_DIRECTIONS_
The entries below contain a line with "Image resolution: width=1728, height=1476." and a line with "Hapkido (1304, 49)". Retype exactly everything from the first down to the second, both included, and nothing else.

_EXTRACTED INFORMATION_
—————
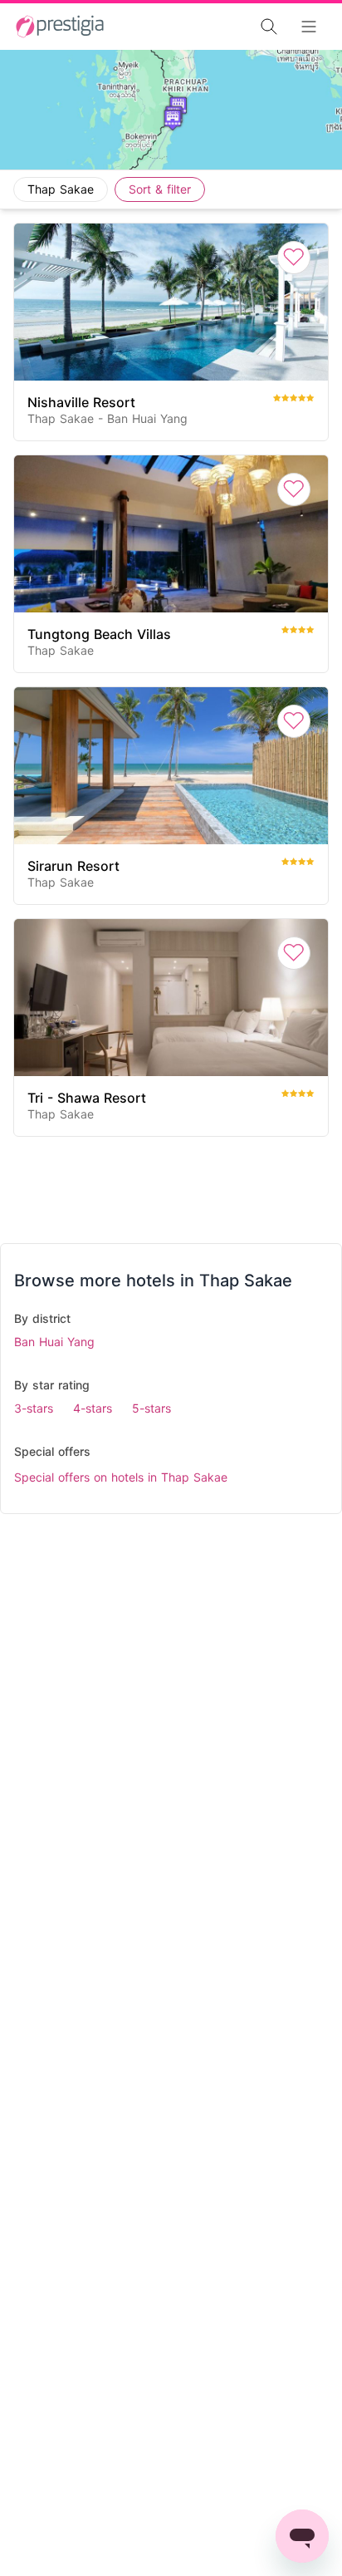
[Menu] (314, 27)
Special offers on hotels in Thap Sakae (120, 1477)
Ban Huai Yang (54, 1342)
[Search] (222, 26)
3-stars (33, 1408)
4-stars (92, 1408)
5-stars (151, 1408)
—————
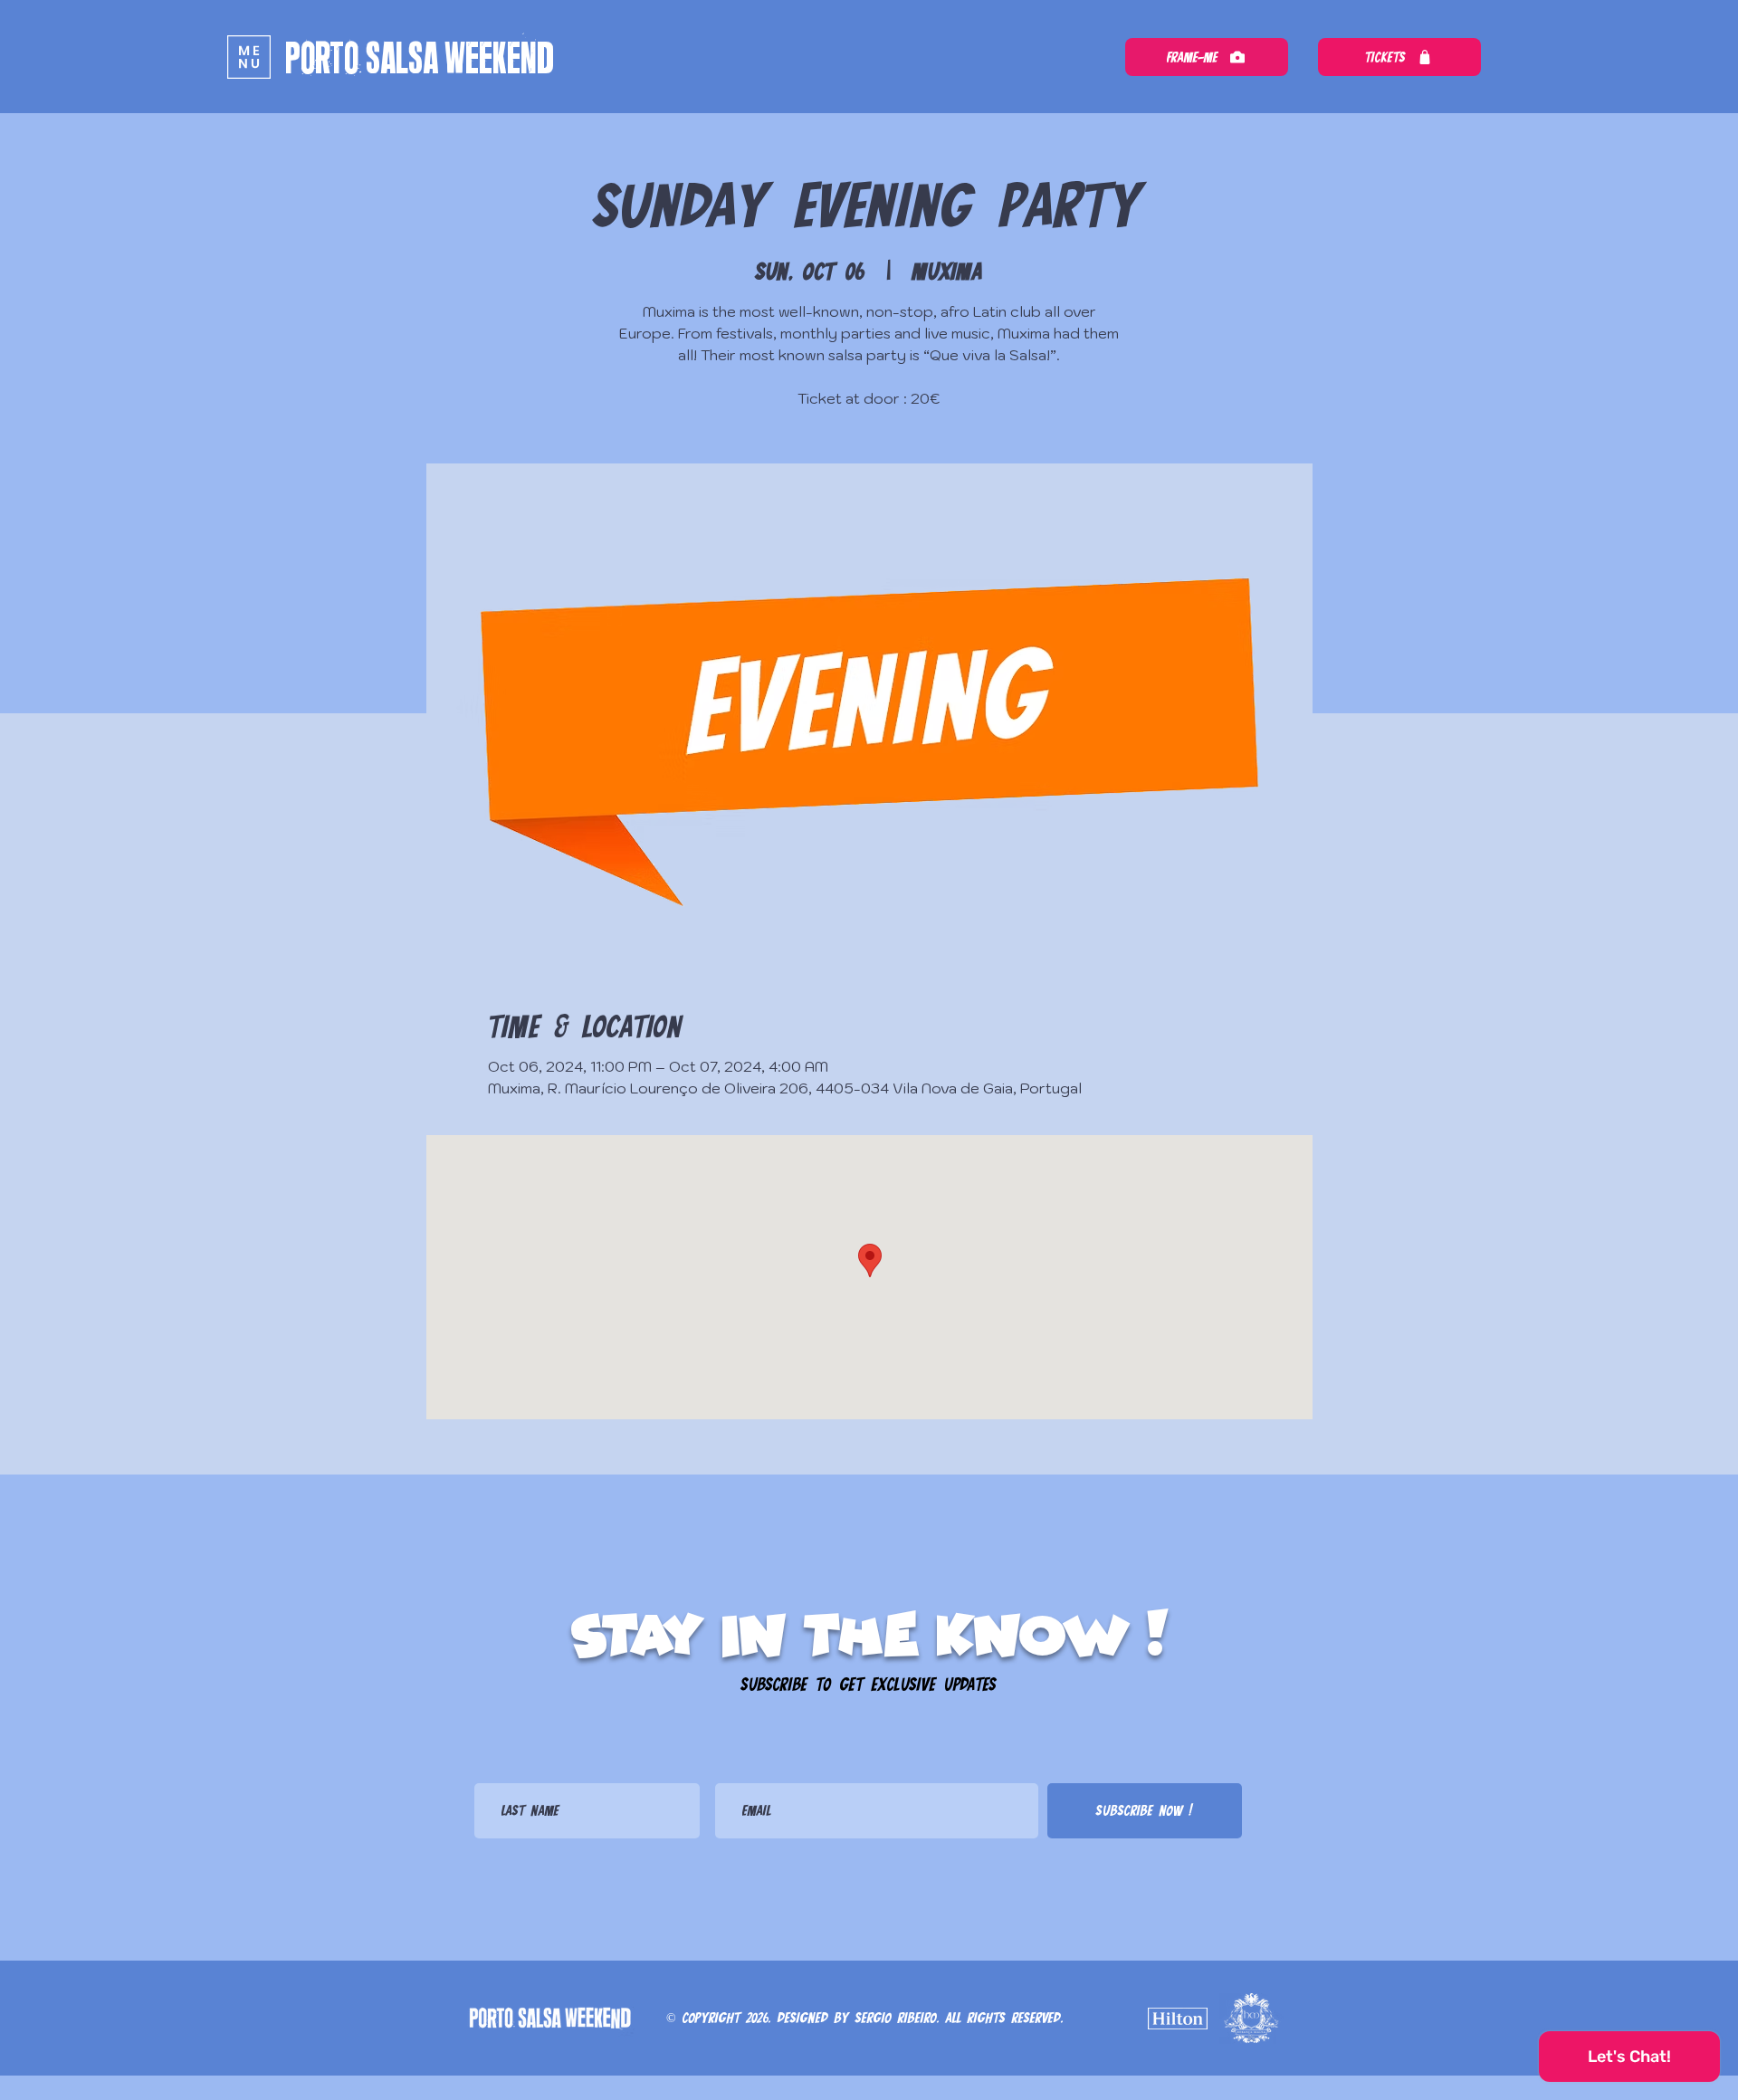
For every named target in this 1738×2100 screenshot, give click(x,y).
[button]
—————
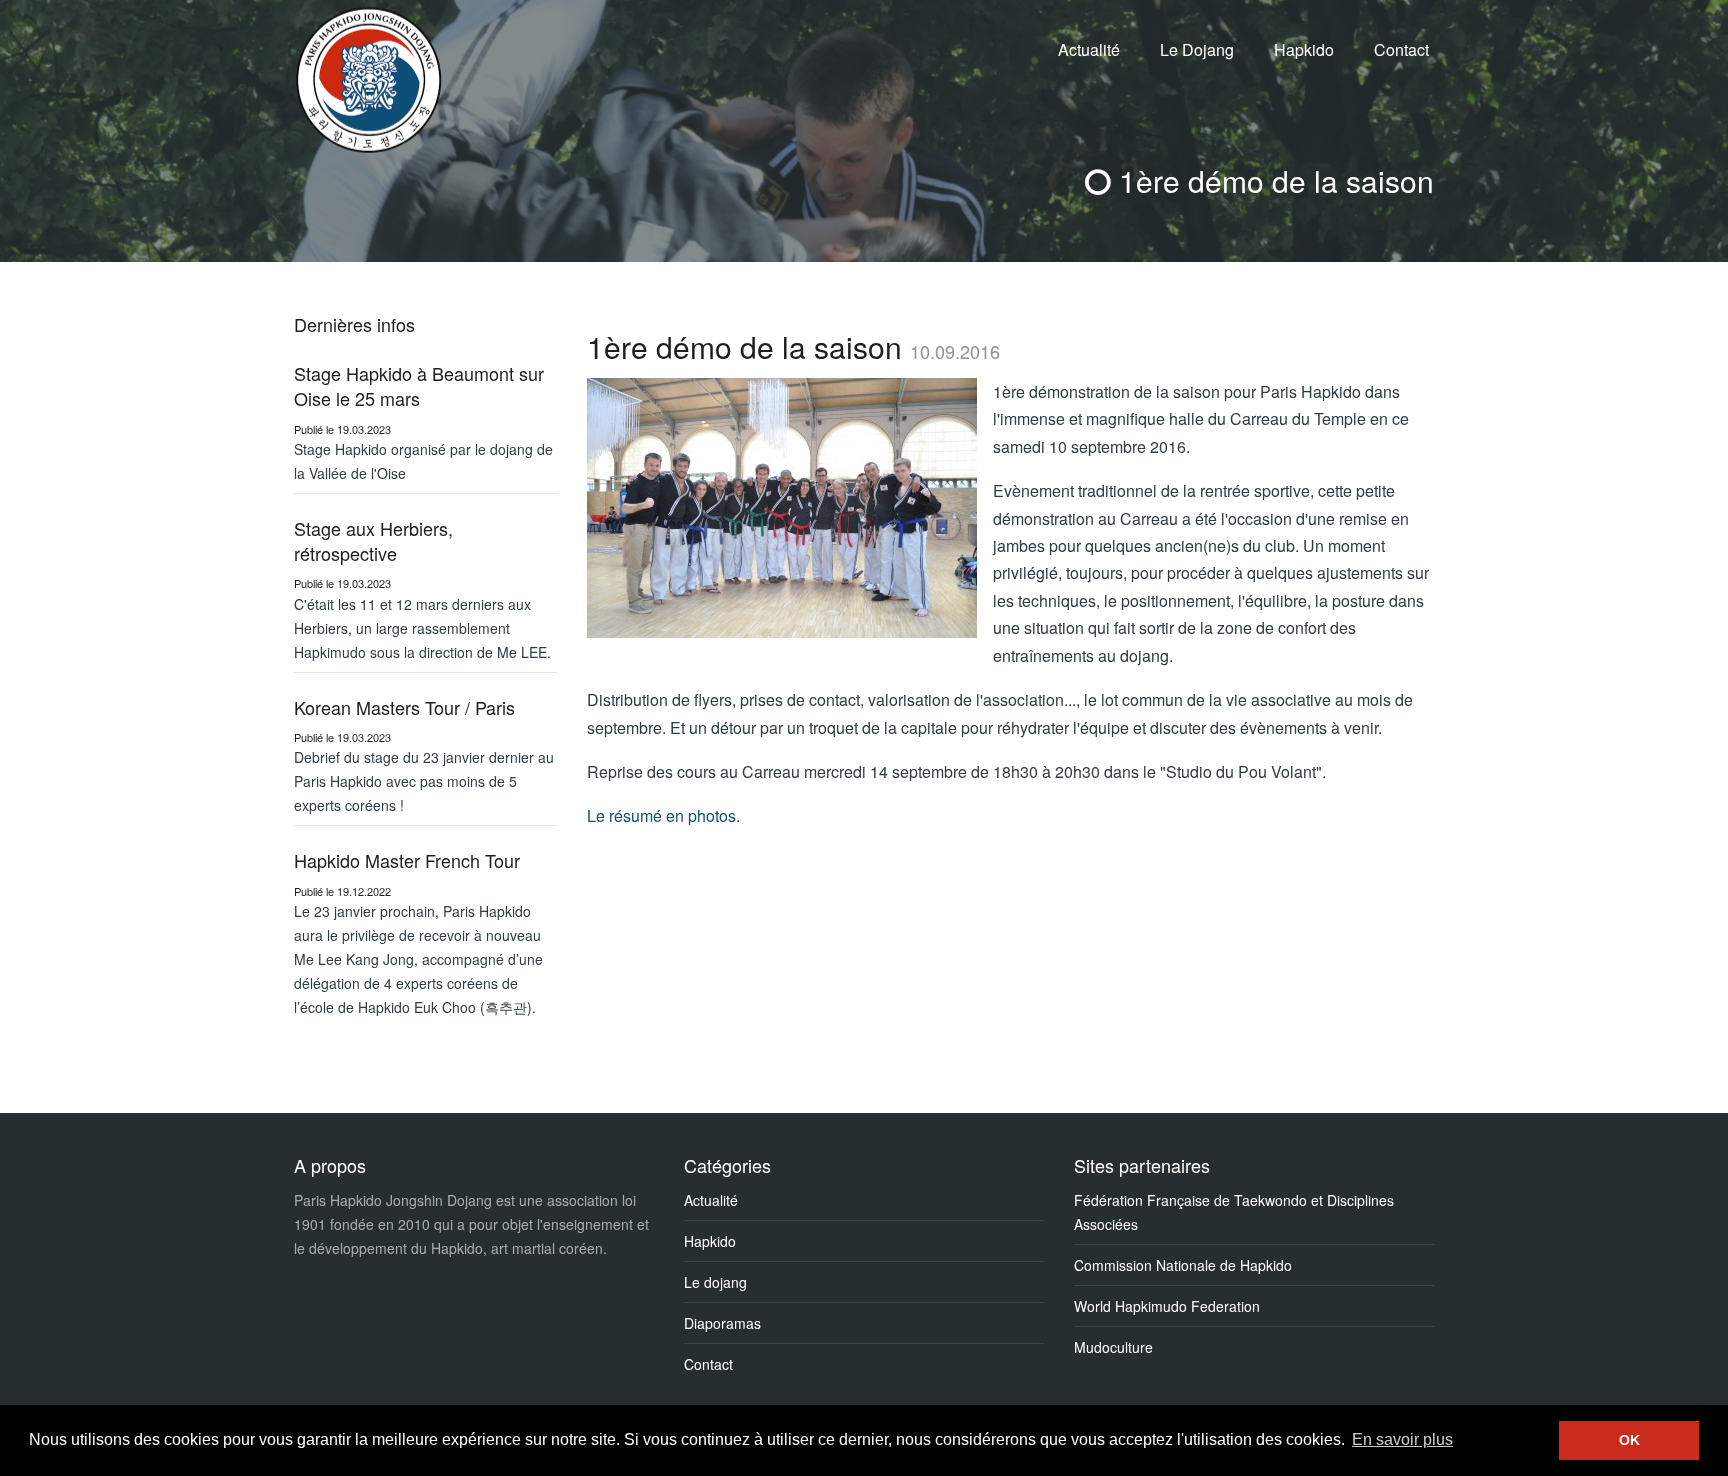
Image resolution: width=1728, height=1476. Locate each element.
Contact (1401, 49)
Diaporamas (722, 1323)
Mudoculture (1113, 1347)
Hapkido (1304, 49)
—————
_REPLY TO THE TASK_
Image resolution: width=1728, height=1476. Locate each element.
Contact (1401, 49)
Diaporamas (722, 1323)
Mudoculture (1113, 1347)
Hapkido (1304, 49)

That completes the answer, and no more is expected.